Table 4 Comparison of PM tendon length as a function of trimester of gestation.

A significant study of the course and insertion of the PM tendon, performed on 750 lower limbs, was presented by Daseler et al.24. The authors distinguished four types of insertion: Type I, in which the tendon terminates as a short flare in the medial extremity of the superior tuberosity; Type II, in which the tendon insertion is at the calcaneum anterior to the adjacent border of the Achilles tendon; Type III, in which the insertion is medial to the terminal portion of the Achilles tendon and calcaneum; Type IV, in which the tendon inserts into the medial aspect of the Achilles tendon24.

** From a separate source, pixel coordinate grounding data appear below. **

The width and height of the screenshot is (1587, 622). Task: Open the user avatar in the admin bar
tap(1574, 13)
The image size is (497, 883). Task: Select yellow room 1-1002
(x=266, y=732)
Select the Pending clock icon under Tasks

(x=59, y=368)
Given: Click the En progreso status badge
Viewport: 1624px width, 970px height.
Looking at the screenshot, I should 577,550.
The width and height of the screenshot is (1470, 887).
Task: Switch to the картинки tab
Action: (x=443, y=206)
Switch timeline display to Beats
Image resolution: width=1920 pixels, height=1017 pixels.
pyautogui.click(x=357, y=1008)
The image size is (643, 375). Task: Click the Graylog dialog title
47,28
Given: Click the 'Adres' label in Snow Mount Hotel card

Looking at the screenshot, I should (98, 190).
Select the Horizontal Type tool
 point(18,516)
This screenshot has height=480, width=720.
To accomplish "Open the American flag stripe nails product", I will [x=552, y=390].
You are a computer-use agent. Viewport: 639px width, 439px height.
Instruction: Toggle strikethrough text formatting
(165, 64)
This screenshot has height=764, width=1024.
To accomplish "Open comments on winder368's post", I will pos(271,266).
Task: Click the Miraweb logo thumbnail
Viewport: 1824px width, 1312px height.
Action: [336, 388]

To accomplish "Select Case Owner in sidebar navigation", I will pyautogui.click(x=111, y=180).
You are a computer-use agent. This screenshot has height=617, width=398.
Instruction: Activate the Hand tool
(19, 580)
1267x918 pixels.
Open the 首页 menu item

Dos Santos et al. proposed a threefold classification of the PM tendon34, two types based on medial and anteromedial insertions to the calcaneum and another type inserting into the Achilles tendon proximal to the calcaneum34, this types are similar to our types I, II and III. Nayak et al. describe insertion of the PM into the Achilles tendon, retinaculum flexorum, and independently into the calcaneum, this types are similar to our types I, II, III and VI. Van Sterkenburg et al. define nine types of insertion based on tendon morphology and insertion type: anterior to the calcaneus, medial to the calcaneus, medial and fan-shaped to the calcaneus, medial to the Achilles tendon, medial with thin slips to the calcaneus, anteromedial to the calcaneus, anteromedial and fan-shaped to the calcaneus, or as deep fascia31. Finally, Gonera et al.8 and Kurtys et al.35 describe single case reports in which the distal attachment of the PM was present with multiple bands and different insertion points, what was similar to our type VII, in one case, the PM tendon was divided into two ligaments before attachment to the Achilles tendon.

This study has some limitations. Because PM insertion is so variable, the proposed classification is heterogeneous and depends on several morphological details, such as the presence of an accessory division or the type of insertion. In addition, the optimal sample size was not calculated. Nevertheless, the present study is one of the largest to date and the first such study in human fetuses. Our systematic classification can be used to improve the outcomes of future leg and foot interventions and also to study the morphological variations occurring in the human body.

Conclusions

We propose an eight-fold classification of PM insertion in fetuses. Seven of the included types were previously described in adults; however, one additional type was added: Type VIII, in which the tendon is short and attaches to the SM. Leg length, length of tendon, extension point (ExP) from the calcaneus, and ExP thickness differed significantly among types of PM insertion.